» About this exercise:
The answer must consist of every line from the data that holds "right".

» Pixel coordinate grounding data:

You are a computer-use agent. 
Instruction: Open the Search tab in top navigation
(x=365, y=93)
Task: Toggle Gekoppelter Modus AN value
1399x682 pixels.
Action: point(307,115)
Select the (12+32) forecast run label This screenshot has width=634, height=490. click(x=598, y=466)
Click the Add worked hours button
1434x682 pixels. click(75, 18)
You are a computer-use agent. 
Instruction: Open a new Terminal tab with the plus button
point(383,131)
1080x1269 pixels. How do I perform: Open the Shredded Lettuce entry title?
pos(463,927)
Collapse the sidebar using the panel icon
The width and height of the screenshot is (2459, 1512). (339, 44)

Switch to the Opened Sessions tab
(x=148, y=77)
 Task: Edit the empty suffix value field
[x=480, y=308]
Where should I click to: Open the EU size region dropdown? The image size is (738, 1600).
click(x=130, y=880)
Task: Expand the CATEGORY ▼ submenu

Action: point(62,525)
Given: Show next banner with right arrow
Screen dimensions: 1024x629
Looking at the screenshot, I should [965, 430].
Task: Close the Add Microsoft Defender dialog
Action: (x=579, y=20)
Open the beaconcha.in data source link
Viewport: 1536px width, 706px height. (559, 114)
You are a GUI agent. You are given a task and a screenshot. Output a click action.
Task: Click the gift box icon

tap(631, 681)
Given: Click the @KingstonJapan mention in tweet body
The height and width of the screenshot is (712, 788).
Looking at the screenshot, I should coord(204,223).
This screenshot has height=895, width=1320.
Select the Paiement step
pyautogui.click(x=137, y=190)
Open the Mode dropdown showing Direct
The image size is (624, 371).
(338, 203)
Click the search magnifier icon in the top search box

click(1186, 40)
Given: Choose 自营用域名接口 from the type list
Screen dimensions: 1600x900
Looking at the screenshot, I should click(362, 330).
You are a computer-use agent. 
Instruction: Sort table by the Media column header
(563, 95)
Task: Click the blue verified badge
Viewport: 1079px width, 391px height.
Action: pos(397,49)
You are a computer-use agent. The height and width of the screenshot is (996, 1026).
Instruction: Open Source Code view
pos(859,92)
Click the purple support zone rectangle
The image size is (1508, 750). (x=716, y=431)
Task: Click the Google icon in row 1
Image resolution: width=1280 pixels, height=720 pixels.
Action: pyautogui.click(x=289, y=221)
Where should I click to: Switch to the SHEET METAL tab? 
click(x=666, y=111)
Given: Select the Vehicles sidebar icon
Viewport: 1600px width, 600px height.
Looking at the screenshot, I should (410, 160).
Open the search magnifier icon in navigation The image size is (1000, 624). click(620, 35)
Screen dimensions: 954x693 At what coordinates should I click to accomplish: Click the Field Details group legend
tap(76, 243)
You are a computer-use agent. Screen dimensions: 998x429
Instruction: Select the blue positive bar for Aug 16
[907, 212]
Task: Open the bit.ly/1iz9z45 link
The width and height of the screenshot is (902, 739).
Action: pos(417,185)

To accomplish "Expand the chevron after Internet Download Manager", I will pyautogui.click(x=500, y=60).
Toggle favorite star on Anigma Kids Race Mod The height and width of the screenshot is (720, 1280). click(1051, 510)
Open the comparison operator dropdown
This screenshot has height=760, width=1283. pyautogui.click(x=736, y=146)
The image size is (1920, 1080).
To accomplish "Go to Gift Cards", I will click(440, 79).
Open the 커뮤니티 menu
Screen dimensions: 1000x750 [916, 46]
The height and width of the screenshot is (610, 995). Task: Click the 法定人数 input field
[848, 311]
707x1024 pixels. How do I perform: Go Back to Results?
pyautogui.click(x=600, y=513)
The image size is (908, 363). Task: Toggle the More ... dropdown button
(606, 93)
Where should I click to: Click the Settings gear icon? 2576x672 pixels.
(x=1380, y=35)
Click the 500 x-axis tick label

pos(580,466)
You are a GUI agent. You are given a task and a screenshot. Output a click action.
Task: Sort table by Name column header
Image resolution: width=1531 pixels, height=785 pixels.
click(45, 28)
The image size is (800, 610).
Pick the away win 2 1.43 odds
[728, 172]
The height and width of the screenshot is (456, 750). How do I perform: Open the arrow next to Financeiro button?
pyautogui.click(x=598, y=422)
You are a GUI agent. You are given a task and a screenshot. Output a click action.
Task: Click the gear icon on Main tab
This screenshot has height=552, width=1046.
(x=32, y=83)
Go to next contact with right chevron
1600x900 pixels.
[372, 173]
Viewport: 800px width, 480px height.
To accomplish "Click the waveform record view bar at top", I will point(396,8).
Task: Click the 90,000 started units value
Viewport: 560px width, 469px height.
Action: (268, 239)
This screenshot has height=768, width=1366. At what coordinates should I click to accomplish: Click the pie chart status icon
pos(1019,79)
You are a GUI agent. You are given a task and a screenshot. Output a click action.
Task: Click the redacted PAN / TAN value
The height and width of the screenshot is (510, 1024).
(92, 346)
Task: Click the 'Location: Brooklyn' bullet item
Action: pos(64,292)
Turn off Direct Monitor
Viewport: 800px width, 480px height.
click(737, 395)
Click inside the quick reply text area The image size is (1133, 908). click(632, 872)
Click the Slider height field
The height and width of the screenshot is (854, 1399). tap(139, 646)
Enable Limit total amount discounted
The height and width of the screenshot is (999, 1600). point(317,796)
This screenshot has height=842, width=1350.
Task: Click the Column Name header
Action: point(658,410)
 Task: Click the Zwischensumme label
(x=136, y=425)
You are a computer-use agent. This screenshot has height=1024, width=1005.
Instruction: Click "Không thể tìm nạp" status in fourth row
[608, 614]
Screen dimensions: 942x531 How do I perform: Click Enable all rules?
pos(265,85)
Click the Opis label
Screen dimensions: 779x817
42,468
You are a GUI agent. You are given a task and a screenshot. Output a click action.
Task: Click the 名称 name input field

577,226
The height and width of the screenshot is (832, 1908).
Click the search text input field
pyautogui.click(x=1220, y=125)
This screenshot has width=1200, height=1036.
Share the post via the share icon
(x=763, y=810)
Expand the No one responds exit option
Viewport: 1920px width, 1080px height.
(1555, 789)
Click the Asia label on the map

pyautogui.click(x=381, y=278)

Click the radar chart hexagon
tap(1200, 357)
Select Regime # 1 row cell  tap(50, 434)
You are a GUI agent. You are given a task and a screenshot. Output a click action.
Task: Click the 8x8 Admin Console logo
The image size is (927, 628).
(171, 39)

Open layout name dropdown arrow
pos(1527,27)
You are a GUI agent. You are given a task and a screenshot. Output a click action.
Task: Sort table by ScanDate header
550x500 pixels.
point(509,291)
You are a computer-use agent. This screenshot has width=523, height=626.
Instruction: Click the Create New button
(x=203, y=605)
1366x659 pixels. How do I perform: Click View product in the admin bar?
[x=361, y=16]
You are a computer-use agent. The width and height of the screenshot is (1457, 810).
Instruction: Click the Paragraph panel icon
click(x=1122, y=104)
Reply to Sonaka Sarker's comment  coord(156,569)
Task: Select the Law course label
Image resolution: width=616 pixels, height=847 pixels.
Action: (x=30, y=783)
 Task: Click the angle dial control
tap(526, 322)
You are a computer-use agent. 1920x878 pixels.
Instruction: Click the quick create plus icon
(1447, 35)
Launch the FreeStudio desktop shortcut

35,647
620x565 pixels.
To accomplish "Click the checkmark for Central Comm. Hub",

» Response area:
Given: Show next banner with right arrow
Go to next contact with right chevron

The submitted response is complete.